• Task description: Return the following items word for word, covering everything from the line that contains "Click the red OTM Put/Call Ratio legend line" down to the line that contains "[x=102, y=109]", both included.

• Data in this exercise:
## start

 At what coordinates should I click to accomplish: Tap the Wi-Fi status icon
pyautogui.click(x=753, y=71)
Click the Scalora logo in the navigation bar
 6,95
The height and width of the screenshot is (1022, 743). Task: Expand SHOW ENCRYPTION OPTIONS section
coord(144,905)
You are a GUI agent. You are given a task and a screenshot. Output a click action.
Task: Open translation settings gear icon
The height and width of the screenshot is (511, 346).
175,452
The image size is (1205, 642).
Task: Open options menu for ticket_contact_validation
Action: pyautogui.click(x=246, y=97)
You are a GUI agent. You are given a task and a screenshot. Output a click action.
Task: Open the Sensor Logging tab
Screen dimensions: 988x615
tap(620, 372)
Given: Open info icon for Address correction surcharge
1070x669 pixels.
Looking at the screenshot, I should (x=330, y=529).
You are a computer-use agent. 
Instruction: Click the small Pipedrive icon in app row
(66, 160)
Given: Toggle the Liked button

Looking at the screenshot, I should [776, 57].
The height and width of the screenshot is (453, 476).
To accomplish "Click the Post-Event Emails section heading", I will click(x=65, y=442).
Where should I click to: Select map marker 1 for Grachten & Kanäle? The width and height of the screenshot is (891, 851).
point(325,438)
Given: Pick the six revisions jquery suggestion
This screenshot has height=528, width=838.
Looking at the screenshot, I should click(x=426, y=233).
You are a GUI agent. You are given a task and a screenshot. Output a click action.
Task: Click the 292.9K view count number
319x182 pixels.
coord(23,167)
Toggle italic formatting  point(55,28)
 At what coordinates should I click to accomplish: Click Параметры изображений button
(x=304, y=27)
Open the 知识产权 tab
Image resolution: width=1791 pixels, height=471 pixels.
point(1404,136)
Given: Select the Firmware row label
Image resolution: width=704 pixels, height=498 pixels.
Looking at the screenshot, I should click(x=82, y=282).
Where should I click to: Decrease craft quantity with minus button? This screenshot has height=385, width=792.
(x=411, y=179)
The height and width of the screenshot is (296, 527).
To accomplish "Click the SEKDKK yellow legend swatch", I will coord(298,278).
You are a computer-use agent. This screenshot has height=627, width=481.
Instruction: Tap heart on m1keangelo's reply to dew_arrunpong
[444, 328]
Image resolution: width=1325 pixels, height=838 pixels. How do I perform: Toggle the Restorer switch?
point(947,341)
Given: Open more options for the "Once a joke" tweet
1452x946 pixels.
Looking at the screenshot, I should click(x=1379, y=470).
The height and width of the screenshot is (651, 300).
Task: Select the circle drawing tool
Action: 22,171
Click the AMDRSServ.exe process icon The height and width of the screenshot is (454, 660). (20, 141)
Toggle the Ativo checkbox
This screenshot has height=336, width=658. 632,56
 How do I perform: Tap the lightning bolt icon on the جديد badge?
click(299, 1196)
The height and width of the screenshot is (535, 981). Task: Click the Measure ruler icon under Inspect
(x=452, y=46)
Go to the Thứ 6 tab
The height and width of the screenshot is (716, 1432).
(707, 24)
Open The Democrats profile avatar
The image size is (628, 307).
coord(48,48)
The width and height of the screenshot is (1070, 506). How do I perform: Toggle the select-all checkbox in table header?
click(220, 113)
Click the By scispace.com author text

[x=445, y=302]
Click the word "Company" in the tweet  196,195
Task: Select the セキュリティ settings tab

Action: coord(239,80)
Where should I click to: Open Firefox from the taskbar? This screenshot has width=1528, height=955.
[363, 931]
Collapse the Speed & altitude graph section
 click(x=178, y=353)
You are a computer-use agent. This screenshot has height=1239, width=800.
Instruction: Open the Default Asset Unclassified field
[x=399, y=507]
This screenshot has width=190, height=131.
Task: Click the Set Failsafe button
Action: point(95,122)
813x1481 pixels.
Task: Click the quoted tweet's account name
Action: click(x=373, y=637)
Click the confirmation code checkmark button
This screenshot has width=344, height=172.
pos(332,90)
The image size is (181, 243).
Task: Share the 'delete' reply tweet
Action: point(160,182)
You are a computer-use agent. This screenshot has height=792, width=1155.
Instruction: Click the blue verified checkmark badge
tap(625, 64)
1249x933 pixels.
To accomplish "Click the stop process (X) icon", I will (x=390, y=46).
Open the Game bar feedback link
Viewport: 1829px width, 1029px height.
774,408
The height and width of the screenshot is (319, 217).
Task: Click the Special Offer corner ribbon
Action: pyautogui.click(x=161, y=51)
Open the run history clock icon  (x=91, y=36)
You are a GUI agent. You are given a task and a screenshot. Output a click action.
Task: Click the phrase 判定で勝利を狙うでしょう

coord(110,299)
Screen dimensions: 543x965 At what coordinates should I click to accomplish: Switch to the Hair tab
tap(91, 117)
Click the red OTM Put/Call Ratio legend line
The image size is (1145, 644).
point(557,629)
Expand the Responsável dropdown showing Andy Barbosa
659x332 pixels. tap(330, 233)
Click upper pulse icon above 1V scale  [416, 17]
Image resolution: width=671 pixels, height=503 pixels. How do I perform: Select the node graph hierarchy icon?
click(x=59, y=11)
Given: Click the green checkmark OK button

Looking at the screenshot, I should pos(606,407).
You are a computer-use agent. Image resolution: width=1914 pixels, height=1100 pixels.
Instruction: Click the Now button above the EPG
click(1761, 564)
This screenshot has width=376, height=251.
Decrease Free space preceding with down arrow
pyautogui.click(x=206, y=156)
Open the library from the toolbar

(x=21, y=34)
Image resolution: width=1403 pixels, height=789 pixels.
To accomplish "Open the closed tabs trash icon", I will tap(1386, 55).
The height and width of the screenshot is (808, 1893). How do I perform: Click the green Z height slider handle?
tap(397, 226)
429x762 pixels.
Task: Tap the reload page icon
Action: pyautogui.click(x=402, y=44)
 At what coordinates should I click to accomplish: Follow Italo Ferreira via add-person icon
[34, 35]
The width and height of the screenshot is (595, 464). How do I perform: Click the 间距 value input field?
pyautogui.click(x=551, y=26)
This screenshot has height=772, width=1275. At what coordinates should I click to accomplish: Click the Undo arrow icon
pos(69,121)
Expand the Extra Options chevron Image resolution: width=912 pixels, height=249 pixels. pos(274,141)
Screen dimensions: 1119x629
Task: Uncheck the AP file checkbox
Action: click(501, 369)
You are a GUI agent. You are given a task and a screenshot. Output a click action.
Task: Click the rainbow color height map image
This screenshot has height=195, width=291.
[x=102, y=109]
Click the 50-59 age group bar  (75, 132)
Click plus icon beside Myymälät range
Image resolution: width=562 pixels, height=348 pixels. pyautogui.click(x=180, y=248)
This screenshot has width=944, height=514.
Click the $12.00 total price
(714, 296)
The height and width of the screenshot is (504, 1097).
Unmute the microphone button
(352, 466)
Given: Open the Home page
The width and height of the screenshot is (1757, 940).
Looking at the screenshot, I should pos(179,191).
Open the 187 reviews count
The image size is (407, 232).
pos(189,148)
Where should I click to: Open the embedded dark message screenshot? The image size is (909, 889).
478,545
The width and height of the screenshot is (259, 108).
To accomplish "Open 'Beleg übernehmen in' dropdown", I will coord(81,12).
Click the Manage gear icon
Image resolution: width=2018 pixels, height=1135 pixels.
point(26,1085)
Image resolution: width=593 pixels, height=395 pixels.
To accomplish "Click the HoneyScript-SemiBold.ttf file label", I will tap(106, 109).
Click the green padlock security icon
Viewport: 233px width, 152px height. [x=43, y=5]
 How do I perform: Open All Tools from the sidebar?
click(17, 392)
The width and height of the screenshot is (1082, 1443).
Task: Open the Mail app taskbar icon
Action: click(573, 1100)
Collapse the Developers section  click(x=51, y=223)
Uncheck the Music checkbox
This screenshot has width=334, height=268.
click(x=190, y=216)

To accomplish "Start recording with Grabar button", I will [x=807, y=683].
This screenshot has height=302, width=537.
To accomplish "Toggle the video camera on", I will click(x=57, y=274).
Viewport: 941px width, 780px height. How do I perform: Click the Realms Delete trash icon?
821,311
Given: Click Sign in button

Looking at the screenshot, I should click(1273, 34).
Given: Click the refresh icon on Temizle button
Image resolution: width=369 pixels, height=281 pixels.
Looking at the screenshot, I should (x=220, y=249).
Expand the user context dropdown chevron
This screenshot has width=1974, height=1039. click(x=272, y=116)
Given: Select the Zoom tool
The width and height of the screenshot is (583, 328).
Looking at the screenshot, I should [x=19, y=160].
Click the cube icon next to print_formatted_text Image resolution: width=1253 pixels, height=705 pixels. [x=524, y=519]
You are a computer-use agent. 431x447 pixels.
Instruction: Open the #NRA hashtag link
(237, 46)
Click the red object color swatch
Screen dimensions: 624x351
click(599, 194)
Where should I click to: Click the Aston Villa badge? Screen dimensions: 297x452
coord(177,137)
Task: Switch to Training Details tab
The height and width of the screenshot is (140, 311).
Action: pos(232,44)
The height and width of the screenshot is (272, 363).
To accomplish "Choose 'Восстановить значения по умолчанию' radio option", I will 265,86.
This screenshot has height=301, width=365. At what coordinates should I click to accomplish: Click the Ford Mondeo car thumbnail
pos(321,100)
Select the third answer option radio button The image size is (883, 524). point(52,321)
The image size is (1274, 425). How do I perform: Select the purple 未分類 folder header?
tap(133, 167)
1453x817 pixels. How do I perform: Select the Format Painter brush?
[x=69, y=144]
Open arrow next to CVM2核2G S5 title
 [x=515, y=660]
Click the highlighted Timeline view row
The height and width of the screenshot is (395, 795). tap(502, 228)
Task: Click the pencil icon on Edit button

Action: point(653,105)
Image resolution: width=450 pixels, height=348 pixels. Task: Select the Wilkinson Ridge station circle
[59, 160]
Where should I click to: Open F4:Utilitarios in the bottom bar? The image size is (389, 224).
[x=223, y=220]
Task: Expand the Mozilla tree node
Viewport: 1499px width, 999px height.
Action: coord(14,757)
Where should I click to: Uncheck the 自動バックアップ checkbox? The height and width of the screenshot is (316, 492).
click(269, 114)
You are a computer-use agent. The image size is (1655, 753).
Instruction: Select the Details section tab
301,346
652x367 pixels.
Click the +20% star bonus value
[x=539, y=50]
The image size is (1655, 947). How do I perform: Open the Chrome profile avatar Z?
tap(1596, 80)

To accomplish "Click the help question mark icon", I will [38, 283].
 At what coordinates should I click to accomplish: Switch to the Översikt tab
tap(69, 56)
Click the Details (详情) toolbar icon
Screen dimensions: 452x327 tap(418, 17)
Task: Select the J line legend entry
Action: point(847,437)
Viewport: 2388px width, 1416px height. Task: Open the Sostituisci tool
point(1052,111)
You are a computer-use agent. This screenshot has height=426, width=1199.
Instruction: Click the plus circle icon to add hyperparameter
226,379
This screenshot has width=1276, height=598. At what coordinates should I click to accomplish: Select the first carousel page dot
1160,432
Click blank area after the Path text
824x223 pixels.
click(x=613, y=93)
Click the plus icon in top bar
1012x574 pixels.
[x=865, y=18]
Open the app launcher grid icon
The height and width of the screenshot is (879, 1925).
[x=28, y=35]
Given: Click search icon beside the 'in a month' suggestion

## end

• Response to this task:
Click the red OTM Put/Call Ratio legend line
The image size is (1145, 644).
point(557,629)
Expand the Responsável dropdown showing Andy Barbosa
659x332 pixels. tap(330, 233)
Click upper pulse icon above 1V scale  [416, 17]
Image resolution: width=671 pixels, height=503 pixels. How do I perform: Select the node graph hierarchy icon?
click(x=59, y=11)
Given: Click the green checkmark OK button

Looking at the screenshot, I should pos(606,407).
You are a computer-use agent. Image resolution: width=1914 pixels, height=1100 pixels.
Instruction: Click the Now button above the EPG
click(1761, 564)
This screenshot has width=376, height=251.
Decrease Free space preceding with down arrow
pyautogui.click(x=206, y=156)
Open the library from the toolbar

(x=21, y=34)
Image resolution: width=1403 pixels, height=789 pixels.
To accomplish "Open the closed tabs trash icon", I will tap(1386, 55).
The height and width of the screenshot is (808, 1893). How do I perform: Click the green Z height slider handle?
tap(397, 226)
429x762 pixels.
Task: Tap the reload page icon
Action: pyautogui.click(x=402, y=44)
 At what coordinates should I click to accomplish: Follow Italo Ferreira via add-person icon
[34, 35]
The width and height of the screenshot is (595, 464). How do I perform: Click the 间距 value input field?
pyautogui.click(x=551, y=26)
This screenshot has height=772, width=1275. At what coordinates should I click to accomplish: Click the Undo arrow icon
pos(69,121)
Expand the Extra Options chevron Image resolution: width=912 pixels, height=249 pixels. pos(274,141)
Screen dimensions: 1119x629
Task: Uncheck the AP file checkbox
Action: click(501, 369)
You are a GUI agent. You are given a task and a screenshot. Output a click action.
Task: Click the rainbow color height map image
This screenshot has height=195, width=291.
[x=102, y=109]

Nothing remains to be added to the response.